Tom Waits pierces your heart when you least expect it. "Alice" immediately lulls you into a noir sea that seems straight out of Simenon's novels or perhaps from some smoky American metropolis, maybe Tom's own Los Angeles, and then the journey continues relentlessly, paced by the puffs of the train in "Everything You Can Think", heading towards Singapore (echoes of the masterpiece "Rain Dogs") and off-key accordions. Then there's a splendid, melancholic stop around "Flower's Grave", a ballad of the saddest Tom, and "No One Knows I'm Gone", a song of gray remoteness and solitude.
You set off again with the Brechtian schizophrenia of "Kommienezuspadt", so harsh that it's almost annoying, leading to the imaginative masterpiece (read the lyrics please) of "Poor Edward", one of those songs that no one could have written except Tom.
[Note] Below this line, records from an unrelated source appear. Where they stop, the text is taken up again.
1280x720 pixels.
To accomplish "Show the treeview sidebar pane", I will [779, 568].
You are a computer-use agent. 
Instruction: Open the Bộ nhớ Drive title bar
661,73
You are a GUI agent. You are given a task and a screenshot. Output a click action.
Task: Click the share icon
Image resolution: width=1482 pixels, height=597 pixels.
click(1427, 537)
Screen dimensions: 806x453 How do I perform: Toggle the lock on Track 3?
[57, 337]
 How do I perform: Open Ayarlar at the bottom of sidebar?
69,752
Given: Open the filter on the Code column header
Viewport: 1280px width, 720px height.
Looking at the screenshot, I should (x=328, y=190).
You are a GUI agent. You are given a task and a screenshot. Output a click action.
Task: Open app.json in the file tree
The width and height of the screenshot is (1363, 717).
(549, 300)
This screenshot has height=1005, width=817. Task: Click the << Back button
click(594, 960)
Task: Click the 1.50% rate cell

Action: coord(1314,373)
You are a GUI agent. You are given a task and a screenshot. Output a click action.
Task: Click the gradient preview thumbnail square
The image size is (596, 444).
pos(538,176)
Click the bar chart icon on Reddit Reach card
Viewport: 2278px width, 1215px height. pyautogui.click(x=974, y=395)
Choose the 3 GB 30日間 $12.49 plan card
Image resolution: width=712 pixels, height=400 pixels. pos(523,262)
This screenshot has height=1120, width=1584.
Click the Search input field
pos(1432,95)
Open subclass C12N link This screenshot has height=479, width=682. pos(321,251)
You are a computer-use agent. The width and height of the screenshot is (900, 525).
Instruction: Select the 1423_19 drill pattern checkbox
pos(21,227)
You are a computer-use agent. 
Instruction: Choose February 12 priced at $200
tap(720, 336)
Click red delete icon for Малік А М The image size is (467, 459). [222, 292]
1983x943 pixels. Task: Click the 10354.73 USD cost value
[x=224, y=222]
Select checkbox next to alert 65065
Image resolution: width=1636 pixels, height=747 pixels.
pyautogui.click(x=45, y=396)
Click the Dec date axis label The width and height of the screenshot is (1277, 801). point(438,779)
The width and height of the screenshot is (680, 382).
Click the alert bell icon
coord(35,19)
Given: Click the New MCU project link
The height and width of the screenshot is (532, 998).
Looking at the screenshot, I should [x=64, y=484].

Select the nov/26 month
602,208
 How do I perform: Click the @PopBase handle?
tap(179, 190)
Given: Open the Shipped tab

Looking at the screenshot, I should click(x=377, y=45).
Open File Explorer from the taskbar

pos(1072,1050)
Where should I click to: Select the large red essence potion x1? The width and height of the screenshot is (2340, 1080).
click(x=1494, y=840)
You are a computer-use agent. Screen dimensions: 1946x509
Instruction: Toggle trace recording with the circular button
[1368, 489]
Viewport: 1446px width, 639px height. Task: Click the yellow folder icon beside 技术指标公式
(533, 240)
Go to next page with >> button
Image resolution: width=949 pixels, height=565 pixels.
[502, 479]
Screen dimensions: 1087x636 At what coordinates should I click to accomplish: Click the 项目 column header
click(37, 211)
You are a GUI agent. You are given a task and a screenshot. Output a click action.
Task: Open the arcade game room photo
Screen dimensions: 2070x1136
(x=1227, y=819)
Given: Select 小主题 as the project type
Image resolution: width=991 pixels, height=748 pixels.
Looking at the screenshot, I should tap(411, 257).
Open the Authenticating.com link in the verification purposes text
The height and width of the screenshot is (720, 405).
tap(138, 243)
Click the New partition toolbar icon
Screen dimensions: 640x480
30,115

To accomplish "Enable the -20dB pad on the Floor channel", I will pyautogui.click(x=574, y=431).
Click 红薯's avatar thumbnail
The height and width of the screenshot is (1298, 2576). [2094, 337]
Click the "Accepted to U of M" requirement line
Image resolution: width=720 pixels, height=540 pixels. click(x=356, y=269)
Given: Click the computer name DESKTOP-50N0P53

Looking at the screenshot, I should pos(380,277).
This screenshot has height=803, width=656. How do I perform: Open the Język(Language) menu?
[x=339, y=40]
The list could go on, but it wouldn't capture the theatrical effectiveness, because these are songs for the theater, and of course, the musicality that Tom Waits knows how to express. Instead, the journey continues through the "blues" story of "Table Top Joe", the recital of "Watch her disappear" etcetera etcetera, up to "Fawn".
If the journey interests you, you just need to sit back and let yourself be lulled. The train is about to depart. . . . . . . .
Alice is a jewel absolutely worthy of his catalog.
I'm still here, a very brief sketch that in less than two minutes says everything that needs to be said with touching delicacy and grace.